MONTREAL--Cooks are the easiest people to buy gifts for. And the hardest.
Kitchen stores and housewares departments are full of toys and gadgetry for people who like to cook. The trouble is, most chefs and serious home cooks are pretty finicky about the tools they use day in and day out.
The best sure-fire gifts to buy for the gourmets and gastronomes on your list are simple ones: well-made basics or extravagant splurges they might not make themselves.
Avoid the gadgets and gimmicks, most cooks don’t have enough room for all that stuff in their kitchen drawers. Instead head to specialized kitchen shops with good-quality tools and accessories and knowledgeable staff who are cooks themselves. Explore restaurant supply stores, too, for professional-quality supplies and cookbook stores, packed with culinary inspiration from around the world.
Here are a few gift ideas any cook would drool over:
1. A serious Japanese knife
There’s nothing worse than a dull, flimsy knife in the kitchen. Chefs rarely keep a whole set, opting instead for just a couple of high-quality ones they keep meticulously sharpened.
Japanese knives in carbon steel are the most coveted for their hard, high-quality steel that keeps its edge, and their beautiful craftsmanship.
L’Emouleur, the knife shop on Laurier Ave W. (where Normand Laprise and Martin Picard buy their knives) sells Japanese knives ranging in price from $250 to $4,000. The most versatile are mid-sized santokus or longer kiritsuke chef knives
2. Another cookbook – for cooking or just dreaming
Cooks never have enough cookbooks. Anyway, you don’t even need to like cooking to appreciate the exquisite design and sumptuous photographs. Some are instructional (the ones you keep stoveside in the kitchen and refer to over and over again) and others escapist (for curling up with in bed or on the sofa, just for the pleasure of it.)
Among my favourites of the 2012 crop of cookbooks are:
- Jerusalem: A Cookbook by Yotam Ottolenghi and Sami Tamimi (Random House). Infused with Middle Eastern flavours, this might be the most-heralded cookbook of the year, from the duo who own London’s Ottolenghi restaurants. This is a cookbook with a real sense of place, a love letter to their hometown and its foodscape.
- The Smitten Kitchen Cookbook by Deb Perelman (Random House). This is a collection of recipes, photos and kitchen wisdom from the popular, award-winning food blogger who cooks up simple, delicious dishes in her tiny Manhattan kitchen. She writes with warmth and humour and takes the most gorgeous photographs.
- Japanese Farm Food by Nancy Singleton Hachisu (Andrews McMeel.) A lush book by an American woman who went to Japan and fell in love, married and had three sons. It’s an endearing portrait of her life on an organic farm in rural Japan, full of simple authentic recipes and poignant stories.
3. Extravagant edibles
Most serious cooks already have what they need when it comes to kitchen equipment. But they are always running out of ingredients. An assortment of fine-quality pantry essentials is always appreciated.

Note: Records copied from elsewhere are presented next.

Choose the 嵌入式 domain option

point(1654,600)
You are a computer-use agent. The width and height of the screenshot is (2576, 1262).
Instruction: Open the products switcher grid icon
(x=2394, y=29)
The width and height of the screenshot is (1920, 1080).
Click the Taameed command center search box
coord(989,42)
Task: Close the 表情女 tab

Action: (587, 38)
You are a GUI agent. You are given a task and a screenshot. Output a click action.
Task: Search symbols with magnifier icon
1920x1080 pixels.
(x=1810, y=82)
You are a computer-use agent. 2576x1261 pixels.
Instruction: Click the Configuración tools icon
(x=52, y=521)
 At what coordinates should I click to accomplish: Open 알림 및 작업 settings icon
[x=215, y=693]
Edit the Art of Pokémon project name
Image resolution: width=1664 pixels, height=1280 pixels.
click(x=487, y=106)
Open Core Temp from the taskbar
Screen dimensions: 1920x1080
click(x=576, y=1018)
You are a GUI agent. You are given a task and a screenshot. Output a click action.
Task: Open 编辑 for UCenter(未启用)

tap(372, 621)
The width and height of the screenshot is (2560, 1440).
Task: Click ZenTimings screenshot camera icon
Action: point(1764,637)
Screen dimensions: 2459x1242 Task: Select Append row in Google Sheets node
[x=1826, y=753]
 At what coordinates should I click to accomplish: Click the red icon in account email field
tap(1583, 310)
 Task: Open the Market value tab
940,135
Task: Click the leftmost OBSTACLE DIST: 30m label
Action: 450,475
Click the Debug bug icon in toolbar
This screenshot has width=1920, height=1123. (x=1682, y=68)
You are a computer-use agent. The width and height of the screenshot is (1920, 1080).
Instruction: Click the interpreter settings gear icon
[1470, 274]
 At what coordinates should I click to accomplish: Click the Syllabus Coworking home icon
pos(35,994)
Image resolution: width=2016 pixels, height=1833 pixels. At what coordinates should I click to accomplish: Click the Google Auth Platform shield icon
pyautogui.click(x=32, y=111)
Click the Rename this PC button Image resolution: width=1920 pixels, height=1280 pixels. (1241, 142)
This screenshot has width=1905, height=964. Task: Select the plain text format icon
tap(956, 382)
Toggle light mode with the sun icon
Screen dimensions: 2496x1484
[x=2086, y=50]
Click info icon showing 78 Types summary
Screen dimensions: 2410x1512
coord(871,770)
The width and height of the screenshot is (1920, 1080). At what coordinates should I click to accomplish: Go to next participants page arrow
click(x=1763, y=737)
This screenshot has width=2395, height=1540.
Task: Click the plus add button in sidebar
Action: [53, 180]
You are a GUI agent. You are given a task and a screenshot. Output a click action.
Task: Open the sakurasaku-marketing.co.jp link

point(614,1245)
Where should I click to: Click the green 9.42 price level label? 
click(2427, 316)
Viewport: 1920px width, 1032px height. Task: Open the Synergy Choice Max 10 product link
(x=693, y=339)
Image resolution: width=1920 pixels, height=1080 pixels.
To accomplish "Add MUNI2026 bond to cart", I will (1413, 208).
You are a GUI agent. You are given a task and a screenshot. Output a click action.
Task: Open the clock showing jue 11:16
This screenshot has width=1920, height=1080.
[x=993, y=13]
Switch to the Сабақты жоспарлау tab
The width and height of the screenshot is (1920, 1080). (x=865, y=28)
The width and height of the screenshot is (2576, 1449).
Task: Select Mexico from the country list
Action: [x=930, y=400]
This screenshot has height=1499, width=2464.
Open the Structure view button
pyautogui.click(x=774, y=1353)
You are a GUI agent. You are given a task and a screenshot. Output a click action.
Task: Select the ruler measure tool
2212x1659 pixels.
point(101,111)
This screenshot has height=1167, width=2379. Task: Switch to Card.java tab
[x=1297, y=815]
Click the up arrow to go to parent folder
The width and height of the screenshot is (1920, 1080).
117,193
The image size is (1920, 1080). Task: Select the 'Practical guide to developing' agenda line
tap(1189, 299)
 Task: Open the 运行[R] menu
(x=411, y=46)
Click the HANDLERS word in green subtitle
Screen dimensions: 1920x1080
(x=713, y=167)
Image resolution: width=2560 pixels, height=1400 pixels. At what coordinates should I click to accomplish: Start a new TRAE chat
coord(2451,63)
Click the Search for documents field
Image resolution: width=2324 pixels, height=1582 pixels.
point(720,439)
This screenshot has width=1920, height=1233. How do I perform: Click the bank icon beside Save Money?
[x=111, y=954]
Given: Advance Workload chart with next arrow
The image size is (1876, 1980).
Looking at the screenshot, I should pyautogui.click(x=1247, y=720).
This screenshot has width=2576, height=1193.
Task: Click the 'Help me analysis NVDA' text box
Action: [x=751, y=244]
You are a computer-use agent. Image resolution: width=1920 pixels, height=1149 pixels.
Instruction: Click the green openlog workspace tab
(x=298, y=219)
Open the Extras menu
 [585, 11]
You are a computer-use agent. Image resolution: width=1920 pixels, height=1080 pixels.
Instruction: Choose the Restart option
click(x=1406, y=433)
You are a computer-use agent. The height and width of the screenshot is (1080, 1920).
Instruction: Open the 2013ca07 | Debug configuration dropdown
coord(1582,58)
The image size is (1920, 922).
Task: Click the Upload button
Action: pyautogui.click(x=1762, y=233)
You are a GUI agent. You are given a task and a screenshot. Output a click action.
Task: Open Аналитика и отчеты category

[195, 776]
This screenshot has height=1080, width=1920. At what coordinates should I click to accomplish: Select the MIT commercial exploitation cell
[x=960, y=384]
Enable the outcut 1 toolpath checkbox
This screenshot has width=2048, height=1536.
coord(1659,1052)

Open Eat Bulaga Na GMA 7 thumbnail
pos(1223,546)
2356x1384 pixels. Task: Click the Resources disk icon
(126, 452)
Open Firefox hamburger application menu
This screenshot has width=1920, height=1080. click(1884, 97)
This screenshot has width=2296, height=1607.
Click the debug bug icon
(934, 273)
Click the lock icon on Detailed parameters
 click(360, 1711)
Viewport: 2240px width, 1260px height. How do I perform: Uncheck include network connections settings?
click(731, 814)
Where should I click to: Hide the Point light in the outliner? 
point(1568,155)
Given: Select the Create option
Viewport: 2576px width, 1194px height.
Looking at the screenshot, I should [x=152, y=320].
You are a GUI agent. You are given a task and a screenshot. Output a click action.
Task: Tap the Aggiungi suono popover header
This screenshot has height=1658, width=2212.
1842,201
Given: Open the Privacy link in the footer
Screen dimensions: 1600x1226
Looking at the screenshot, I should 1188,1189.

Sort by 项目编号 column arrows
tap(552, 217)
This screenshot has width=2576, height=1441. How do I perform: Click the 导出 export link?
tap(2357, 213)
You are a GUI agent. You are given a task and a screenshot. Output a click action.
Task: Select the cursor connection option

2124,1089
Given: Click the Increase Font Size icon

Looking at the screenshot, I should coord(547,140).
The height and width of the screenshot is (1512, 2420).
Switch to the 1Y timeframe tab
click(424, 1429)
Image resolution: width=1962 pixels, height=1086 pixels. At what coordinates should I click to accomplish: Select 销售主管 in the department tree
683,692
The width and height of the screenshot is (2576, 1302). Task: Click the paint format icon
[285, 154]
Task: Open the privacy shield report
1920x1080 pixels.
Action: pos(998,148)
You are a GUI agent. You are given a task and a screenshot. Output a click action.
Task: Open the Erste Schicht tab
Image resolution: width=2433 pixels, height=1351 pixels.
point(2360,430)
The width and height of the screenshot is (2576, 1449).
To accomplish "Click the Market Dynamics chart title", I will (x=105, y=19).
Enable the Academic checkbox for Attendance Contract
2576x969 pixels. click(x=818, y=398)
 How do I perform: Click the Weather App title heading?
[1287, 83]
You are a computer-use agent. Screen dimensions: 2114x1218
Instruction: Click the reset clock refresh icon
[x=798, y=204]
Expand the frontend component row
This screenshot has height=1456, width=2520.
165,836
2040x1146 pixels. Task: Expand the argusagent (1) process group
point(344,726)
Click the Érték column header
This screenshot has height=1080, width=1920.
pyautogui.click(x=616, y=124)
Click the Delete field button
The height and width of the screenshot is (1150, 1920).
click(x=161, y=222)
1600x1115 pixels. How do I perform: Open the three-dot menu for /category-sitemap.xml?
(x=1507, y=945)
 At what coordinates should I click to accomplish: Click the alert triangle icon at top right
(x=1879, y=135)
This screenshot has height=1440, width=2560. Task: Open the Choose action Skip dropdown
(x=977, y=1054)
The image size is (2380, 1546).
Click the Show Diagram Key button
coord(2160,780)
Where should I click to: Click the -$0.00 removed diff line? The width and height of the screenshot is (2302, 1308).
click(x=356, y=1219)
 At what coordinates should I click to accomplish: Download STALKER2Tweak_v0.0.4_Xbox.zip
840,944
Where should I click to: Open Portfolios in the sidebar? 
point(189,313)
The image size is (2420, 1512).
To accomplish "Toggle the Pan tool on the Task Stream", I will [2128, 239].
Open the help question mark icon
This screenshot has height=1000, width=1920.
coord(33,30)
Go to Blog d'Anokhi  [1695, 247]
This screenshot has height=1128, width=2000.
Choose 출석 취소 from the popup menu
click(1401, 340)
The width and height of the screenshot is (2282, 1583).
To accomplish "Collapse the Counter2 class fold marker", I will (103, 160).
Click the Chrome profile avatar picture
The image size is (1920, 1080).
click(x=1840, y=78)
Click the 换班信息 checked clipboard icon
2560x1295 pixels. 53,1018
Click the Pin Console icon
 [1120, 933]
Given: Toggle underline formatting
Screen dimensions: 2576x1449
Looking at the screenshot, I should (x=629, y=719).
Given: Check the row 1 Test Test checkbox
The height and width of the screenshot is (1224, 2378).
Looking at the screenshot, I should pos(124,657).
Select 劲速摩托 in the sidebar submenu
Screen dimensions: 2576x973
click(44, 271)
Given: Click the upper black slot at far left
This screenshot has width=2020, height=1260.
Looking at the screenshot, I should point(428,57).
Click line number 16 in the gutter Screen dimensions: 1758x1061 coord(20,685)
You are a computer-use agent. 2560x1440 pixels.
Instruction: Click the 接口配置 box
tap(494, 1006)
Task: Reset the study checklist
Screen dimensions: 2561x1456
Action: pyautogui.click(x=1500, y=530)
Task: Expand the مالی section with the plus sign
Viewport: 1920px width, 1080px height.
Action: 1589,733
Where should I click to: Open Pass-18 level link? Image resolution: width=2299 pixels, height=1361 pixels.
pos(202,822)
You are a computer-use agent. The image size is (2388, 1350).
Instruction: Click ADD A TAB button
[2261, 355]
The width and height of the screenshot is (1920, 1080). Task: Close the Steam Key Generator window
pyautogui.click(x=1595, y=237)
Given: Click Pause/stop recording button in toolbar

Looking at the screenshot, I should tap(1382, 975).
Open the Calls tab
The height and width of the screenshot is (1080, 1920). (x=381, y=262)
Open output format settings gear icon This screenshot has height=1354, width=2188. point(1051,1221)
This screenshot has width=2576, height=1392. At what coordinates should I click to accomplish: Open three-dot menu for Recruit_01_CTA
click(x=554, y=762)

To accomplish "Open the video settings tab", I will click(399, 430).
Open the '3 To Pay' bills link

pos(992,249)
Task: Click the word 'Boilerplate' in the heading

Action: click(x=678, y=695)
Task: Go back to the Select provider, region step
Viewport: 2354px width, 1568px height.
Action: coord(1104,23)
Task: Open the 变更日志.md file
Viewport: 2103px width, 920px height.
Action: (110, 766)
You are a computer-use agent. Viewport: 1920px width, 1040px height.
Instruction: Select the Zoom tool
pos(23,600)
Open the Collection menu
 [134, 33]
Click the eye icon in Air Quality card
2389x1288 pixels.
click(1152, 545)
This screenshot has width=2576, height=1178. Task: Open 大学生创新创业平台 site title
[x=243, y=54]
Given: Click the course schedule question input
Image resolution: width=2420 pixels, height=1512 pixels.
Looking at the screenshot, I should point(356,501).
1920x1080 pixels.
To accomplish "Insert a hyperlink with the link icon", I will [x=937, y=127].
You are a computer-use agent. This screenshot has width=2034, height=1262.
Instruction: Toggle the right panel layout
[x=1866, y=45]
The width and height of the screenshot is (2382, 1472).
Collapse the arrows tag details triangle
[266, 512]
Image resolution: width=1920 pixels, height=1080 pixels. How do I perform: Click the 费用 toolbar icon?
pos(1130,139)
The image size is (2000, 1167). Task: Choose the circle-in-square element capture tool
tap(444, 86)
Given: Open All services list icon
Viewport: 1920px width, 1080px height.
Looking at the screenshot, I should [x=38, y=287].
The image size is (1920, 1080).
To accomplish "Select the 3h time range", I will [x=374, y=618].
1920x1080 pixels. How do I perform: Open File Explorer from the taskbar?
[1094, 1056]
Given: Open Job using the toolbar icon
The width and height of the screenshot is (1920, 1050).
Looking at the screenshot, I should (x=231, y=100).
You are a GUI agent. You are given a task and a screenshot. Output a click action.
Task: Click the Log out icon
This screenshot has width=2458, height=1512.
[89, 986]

Think about pairing estate-bottled extra-virgin olive oil or hazelnut oil with barrel-aged wine vinegar or really old balsamic; a trio of finishing salts with tiny spoons and a wooden salt cellar; imported artisanal pasta and jars of cured olives, marinated peppers or artichokes. For bakers: Dutch-processed cocoa powder, premium dark chocolate, vanilla beans.
4. The cheese plate
The cheese plate is a perennial favourite –whether at the beginning or the end of the meal. A rustic slate cheese board makes for beautiful presentation, especially when it comes with chalk for identifying the cheeses on the plate. Include a set of cheese spreaders or knives and perhaps an artisanal Quebec cheese or two.
5. An Italian primo
Not a cooked dish, but the makings for one. Put together a risotto kit, which includes fine-quality raw Italian Arborio rice, saffron, a bottle of white wine and perhaps a jar of sun-dried tomatoes and a sachet of dried porcini mushrooms. Tuck in a hand-written recipe for the classic risotto alla milanese along with a flat-edged wooden spoon for stirring.
6. Serving ware
Casseroles and baking dishes get nicked and chipped as they go from oven to table. And the old Pyrex and Corning Ware get a little dated.
An all-white oven-to-table serving dish or casserole is a most versatile piece in the kitchen, whatever the cook’s style or colour scheme. It’s an especially nice gift that does double-duty as container and present at potluck events.
I like the simple, contemporary pieces in the Sophie Conran for Portmeirion collection from England.